| Problem description |
Could you substitute "basket" for "shopping cart" in the stretch of material from the line containing "Click the LinuxONE" through the line containing "565x375 pixels. (7, 224)" and give back only those lines, with everything else left unchanged?

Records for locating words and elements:

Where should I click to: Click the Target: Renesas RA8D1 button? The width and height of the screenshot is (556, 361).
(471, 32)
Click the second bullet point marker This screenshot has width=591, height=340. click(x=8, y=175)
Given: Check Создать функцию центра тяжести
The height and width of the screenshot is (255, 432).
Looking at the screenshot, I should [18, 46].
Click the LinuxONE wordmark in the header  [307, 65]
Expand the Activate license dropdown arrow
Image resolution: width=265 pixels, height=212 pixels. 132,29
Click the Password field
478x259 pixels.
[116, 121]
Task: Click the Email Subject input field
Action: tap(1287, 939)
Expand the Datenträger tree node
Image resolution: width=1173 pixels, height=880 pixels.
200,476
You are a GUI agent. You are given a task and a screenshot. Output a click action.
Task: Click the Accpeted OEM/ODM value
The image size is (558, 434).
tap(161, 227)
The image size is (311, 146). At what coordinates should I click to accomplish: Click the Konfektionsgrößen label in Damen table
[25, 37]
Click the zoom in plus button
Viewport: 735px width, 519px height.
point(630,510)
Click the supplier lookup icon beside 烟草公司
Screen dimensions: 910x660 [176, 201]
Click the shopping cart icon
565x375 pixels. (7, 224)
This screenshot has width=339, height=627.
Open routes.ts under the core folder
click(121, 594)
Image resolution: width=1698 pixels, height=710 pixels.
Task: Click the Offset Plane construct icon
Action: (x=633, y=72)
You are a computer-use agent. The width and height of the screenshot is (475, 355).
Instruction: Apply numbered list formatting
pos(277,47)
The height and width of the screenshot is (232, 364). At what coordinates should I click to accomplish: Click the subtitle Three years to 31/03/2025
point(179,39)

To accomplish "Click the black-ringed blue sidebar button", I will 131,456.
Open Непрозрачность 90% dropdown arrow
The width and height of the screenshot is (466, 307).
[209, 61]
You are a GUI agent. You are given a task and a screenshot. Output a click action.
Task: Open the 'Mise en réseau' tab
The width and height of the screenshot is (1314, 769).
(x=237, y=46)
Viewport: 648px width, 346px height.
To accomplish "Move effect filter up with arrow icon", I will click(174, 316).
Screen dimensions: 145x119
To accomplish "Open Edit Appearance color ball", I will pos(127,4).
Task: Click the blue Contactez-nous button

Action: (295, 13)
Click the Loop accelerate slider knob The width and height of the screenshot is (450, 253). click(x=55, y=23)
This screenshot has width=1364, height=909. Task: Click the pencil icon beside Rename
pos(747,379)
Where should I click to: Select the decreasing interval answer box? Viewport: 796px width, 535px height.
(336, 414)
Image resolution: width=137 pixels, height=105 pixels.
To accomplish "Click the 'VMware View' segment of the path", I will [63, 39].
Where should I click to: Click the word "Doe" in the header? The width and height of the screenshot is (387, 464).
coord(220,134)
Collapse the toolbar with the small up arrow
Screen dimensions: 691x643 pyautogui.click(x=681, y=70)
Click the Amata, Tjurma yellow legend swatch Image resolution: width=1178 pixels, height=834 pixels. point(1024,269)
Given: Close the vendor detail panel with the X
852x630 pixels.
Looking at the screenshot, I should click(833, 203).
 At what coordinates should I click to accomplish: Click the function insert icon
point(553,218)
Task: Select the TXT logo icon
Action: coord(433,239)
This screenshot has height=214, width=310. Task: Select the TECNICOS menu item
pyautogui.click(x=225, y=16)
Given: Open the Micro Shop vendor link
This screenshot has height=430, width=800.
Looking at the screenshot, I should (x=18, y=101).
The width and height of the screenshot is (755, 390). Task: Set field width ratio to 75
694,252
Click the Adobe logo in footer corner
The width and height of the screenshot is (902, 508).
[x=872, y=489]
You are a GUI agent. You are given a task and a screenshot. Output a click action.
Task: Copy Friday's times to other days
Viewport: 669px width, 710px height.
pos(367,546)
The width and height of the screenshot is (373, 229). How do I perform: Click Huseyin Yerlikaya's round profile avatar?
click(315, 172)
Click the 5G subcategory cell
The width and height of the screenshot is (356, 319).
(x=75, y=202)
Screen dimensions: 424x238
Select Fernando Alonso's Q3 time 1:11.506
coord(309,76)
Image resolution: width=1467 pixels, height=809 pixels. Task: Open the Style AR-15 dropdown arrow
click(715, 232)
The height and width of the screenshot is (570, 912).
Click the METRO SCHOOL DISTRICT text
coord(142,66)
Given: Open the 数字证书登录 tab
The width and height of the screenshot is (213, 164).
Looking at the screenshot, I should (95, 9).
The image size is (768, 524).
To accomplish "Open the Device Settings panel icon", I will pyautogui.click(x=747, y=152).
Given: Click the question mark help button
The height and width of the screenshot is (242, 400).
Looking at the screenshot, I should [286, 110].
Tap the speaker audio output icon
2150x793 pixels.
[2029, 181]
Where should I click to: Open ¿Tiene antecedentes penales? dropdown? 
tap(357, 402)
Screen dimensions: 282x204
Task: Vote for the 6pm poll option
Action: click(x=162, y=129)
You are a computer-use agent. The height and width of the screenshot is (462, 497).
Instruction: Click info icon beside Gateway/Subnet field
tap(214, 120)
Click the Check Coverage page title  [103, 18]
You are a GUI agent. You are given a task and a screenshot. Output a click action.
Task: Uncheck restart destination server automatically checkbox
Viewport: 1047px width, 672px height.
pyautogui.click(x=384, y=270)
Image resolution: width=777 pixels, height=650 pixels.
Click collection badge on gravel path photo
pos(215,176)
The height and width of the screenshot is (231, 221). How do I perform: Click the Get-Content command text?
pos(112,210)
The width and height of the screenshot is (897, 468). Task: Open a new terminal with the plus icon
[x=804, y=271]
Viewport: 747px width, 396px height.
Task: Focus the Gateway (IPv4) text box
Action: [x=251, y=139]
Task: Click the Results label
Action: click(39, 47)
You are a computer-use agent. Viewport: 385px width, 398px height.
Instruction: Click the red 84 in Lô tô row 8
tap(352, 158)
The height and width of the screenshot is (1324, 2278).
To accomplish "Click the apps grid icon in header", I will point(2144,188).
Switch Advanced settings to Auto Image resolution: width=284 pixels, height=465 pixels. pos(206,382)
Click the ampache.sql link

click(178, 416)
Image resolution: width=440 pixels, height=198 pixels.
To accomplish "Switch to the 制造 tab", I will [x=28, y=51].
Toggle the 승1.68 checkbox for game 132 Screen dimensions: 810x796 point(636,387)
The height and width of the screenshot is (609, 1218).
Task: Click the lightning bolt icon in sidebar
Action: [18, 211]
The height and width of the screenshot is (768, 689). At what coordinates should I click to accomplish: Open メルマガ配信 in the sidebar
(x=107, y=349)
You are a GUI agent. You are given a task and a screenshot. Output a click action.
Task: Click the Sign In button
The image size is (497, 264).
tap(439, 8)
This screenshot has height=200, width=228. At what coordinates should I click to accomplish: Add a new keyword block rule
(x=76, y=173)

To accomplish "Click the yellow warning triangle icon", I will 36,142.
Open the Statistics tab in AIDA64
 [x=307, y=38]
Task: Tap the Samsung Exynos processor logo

| Finished task |
Click the LinuxONE wordmark in the header  [307, 65]
Expand the Activate license dropdown arrow
Image resolution: width=265 pixels, height=212 pixels. 132,29
Click the Password field
478x259 pixels.
[116, 121]
Task: Click the Email Subject input field
Action: tap(1287, 939)
Expand the Datenträger tree node
Image resolution: width=1173 pixels, height=880 pixels.
200,476
You are a GUI agent. You are given a task and a screenshot. Output a click action.
Task: Click the Accpeted OEM/ODM value
The image size is (558, 434).
tap(161, 227)
The image size is (311, 146). At what coordinates should I click to accomplish: Click the Konfektionsgrößen label in Damen table
[25, 37]
Click the zoom in plus button
Viewport: 735px width, 519px height.
point(630,510)
Click the supplier lookup icon beside 烟草公司
Screen dimensions: 910x660 [176, 201]
Click the basket icon
565x375 pixels. (7, 224)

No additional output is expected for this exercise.